> _TO BE DONE_
Rewrite the material below with "latest" swapped for "most recent" and nothing else changed.

-*-

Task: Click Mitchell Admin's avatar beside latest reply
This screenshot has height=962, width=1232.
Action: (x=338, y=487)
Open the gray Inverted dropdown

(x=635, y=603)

-*-

> _ANSWER TO THIS EXERCISE_
Task: Click Mitchell Admin's avatar beside most recent reply
This screenshot has height=962, width=1232.
Action: (x=338, y=487)
Open the gray Inverted dropdown

(x=635, y=603)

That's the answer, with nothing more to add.